◆ **What is being asked**: From the entries below, retype only the lines from the one with "İran Heyeti İsviçre’ye Ulaştı (208, 20)" through the one with "[Dominik’te lüks otel", exactly as written.

◆ **Dataset extract**:
###
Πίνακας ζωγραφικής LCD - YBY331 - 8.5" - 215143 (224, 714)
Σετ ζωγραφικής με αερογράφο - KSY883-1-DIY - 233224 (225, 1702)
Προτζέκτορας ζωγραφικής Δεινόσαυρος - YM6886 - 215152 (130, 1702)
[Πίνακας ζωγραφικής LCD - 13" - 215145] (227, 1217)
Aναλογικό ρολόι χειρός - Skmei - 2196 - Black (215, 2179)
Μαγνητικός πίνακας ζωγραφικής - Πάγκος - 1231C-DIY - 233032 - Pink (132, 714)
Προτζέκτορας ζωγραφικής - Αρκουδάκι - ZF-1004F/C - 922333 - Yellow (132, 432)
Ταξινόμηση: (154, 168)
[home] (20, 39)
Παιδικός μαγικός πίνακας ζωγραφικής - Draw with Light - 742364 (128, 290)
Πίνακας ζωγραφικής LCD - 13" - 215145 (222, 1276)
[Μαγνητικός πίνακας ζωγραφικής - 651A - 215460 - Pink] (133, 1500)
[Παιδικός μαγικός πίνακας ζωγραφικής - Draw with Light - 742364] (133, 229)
###
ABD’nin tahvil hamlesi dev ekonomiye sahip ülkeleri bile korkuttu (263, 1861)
###
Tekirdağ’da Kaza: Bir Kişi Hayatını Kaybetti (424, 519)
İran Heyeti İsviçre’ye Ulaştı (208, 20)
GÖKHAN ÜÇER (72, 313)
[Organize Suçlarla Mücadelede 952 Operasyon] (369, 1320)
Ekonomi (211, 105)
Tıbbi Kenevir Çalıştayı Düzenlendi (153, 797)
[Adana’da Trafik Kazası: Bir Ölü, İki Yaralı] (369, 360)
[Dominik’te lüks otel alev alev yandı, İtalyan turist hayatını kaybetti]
###
◆ **Answer below**:
İran Heyeti İsviçre’ye Ulaştı (208, 20)
GÖKHAN ÜÇER (72, 313)
[Organize Suçlarla Mücadelede 952 Operasyon] (369, 1320)
Ekonomi (211, 105)
Tıbbi Kenevir Çalıştayı Düzenlendi (153, 797)
[Adana’da Trafik Kazası: Bir Ölü, İki Yaralı] (369, 360)
[Dominik’te lüks otel alev alev yandı, İtalyan turist hayatını kaybetti]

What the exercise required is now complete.